Interior Minister Sar Kheng, the lone deputy prime minister who was holding back from publicly endorsing Hun Manet to lead the country, finally issued a support letter late Tuesday.
“I always support the decision of the broad congress and [select] congress of the Cambodian People’s Party in picking Samdech Techo Hun Sen as prime minister for this term and following terms. For the selection of a prime ministerial candidate in the future, I’ll also respect the decision of the Cambodian People’s Party led by samdech techo as president.”
The note, posted to Kheng’s Facebook page Tuesday night with a CPP letterhead but without his signature, did not include Manet’s name.
That was in contrast to a flood of support letters posted by other officials and institutions since Hun Sen declared last Thursday that he backed his eldest son Manet to be next prime minister. Many of the letters followed the same format, praising Hun Sen’s announcement and Manet’s virtues. Those who have issued public endorsements have included provincial courts, military commanders and Bour Kry, great supreme patriarch of the Dhammayuttika sect, on behalf of the sect’s council.

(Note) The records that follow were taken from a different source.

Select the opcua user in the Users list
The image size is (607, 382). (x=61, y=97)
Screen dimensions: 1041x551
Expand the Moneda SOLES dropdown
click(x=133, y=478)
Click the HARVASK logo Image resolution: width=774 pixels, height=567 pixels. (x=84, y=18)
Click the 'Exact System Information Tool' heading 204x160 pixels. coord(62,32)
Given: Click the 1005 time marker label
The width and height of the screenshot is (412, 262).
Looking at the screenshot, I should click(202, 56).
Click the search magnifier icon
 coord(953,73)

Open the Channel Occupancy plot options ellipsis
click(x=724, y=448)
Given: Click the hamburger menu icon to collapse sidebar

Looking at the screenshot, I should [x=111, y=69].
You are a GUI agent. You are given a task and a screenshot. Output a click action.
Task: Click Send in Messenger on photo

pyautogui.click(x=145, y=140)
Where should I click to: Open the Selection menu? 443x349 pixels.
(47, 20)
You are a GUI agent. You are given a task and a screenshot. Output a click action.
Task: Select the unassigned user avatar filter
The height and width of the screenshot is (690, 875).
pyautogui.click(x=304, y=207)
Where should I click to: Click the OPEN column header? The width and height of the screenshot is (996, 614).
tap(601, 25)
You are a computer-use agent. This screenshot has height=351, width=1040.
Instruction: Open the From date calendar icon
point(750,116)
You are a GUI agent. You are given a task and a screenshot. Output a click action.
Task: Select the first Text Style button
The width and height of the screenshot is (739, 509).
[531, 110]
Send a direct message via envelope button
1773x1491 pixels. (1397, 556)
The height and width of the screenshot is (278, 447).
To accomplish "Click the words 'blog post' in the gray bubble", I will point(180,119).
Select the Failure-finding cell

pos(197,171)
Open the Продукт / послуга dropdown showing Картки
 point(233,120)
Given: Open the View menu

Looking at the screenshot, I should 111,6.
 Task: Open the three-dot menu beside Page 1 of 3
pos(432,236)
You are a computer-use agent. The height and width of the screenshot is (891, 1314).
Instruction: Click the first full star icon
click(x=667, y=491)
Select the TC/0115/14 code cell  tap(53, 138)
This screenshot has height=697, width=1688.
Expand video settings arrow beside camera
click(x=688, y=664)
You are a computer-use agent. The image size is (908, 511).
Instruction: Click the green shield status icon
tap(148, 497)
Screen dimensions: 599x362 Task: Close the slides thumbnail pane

Kheng, at-times tipped as having prime-minister potential, remained silent amid the deluge. Ke Kim Yan, another deputy prime minister, also only offered support on Monday, and through his department rather than by name.
Hun Sen, in a speech on Monday, indicated that he would be holding a meeting with Kheng on Tuesday. Kheng issued his letter later that day.
CPP spokesperson Chhim Phal Virun turned on a VOD reporter when asked about Kheng’s letter.
“This is our internal work, and what he issued was clear,” Phal Virun said. “When the internal work decides the candidate and promotes a person, it is that person with no ‘but.’”
“Do you know how to read?” he continued. “It is written in Khmer, read it. You are a journalist by profession, you should not create an angle.”
He commented in a similar vein when asked about endorsements from public bodies. “Make your own analysis and read them yourself because they are written in Khmer. And express your own view because you are a journalist and they have given information.”
Pech Pisey, director of Transparency International Cambodia, said the country’s sustained praise and endorsements of Manet over recent days signaled a concerning centralization of power.
“I have a different view from many about the CPP being fractured and that this is cause for concern — [instead,] power is centralized in the hands of few leaders,” Pisey said.
The CPP permanent committee’s issuing of a statement was of no concern and a matter of internal party processes, he said.
But “public institutions should not issue support letters for any candidate in any political party because we are civil servants and represent the general public,” he said. “Public institutions and all ministries should not issue [support] on behalf of the institutions. They can issue in a personal capacity or in their party role — this is their right.”
Endorsements from monks were similarly troublesome, he added.
Members of the judiciary, as well as the military and National Police, are allowed to be members of political parties but are prohibited from political activities under the Political Parties Law.
Sam Kuntheamy, the director of Nicfec, an elections NGO, gave a similar view.
“When one is a civil servant, we should not be involved with it, and instead allow political officials to work on it … It impacts civil service because it is politics and they [should be] independent and work to serve the people, and it is a bias.”
Political analyst Seng Sary said public institutions’ support for a political candidate “crossed a redline.”
As for Kheng delaying his endorsement, it was not possible to draw a conclusion as to why, but it had drawn attention to the issue, Sary said.
“There are a lot of comments about it,” he said. “But for me, I still do not know what is behind it.”